The biological activity of the antimicrobial peptides is closely related to their chemical structure. Thus, some peptides are extensively studied in order to understand their structure and function relationships. Among the mastoparans addressed in this work, mastoparan-L is the most studied. However, mastoparan-M exhibited a better biological activity (lower MIC and lower hemolytic activity). For the comparative purposes, Table 2 highlights the antimicrobial and hemolytic activity of some peptides from various origins and with different ranges of biological activity. In addition to a potent antimicrobial activity, a peptide drug candidate should exhibit low cytotoxic effects such as hemolysis, for example. The peptides melittin (Sun et al., 2005), indolicidin (Ryge et al., 2004), and hylin-a1 (Castro et al., 2009) have considerable antibacterial activity but are very hemolytic, while mastoparan-L has moderate antibacterial activity and is also very toxic (Irazazabal et al., 2016).
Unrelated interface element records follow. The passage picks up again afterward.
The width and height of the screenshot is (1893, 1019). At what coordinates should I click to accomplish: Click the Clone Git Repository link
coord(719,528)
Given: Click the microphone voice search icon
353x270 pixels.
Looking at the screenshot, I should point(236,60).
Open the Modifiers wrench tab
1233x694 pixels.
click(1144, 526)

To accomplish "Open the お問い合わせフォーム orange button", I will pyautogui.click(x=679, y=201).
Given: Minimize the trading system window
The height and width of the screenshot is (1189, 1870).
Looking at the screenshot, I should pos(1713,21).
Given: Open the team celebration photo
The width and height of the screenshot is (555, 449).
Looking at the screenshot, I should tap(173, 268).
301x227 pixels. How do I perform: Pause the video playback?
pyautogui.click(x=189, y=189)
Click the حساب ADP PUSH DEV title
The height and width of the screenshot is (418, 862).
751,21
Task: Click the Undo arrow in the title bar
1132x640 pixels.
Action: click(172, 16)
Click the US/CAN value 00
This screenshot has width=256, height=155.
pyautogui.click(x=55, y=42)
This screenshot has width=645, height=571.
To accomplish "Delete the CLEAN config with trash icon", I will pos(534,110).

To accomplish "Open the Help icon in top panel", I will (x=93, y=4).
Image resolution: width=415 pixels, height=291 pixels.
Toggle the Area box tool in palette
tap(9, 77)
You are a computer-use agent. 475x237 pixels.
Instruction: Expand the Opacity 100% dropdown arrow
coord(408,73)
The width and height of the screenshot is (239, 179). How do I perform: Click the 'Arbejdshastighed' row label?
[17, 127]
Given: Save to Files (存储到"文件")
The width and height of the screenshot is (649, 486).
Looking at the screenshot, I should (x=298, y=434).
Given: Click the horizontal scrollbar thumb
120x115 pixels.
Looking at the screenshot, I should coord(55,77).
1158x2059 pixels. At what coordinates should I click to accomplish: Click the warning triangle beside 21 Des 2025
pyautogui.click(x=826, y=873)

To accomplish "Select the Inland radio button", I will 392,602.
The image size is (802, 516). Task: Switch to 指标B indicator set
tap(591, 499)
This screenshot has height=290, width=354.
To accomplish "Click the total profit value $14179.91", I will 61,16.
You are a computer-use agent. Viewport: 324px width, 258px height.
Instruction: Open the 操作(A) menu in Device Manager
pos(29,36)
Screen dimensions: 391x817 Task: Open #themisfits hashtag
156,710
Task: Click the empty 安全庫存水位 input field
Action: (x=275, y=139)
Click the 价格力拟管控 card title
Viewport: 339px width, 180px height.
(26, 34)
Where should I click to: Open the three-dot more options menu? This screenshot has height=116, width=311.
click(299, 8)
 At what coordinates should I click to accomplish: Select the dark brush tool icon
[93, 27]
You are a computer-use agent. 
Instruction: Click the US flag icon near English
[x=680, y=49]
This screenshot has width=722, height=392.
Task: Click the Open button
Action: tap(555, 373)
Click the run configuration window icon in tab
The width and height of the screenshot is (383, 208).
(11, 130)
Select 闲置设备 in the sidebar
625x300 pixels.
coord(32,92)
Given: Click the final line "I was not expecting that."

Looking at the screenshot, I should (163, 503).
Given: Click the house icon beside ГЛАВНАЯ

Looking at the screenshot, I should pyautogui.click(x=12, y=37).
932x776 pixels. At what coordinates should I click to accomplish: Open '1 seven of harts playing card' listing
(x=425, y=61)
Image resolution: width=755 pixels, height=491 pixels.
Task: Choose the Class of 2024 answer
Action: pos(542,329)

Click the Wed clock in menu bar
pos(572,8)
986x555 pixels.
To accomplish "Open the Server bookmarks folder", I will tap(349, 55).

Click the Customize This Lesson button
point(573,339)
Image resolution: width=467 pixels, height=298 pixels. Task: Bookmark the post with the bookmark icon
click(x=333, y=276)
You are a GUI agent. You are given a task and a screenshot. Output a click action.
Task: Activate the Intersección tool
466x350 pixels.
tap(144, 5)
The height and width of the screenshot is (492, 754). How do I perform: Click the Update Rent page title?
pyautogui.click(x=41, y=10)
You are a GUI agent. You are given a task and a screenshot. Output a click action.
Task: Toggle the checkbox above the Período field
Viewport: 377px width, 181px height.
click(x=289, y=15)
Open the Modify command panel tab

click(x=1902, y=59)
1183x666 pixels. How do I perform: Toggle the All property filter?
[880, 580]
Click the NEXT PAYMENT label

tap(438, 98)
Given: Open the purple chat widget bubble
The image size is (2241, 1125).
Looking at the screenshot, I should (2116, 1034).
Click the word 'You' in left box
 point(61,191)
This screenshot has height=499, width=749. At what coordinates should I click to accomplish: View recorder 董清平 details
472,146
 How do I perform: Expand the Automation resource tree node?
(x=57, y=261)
Mastoparan-M shows potent antimicrobial effects and does not have significant hemolytic activity even though it is very similar to mastoparan-L (Yang et al., 2013b). Temporin-1DRa has a C-terminal portion similar to mastoparans L and M, however, it has a moderate antimicrobial and hemolytic activity (Urbán et al., 2007). LL-37 is a human peptide with important functions, including antimicrobial effects against Gram-positive, Gram-negative, and fungi, and because it is endogenous, its hemolytic activity was observed only in high concentrations (Gunasekera et al., 2020). Given its good biological properties, clinical trials have been carried out with this molecule. Pexiganan is a magainin 2 analog (maginin 2 was initially isolated from the African clawed frog Xenopus laevis). This analog has a broad spectrum of the antimicrobial activity, was tested in phase III clinical trials for the treatment of diabetic foot ulcers, however, its approval was denied by the FDA as it was not more effective than the commercially available drugs (Ge et al., 1999).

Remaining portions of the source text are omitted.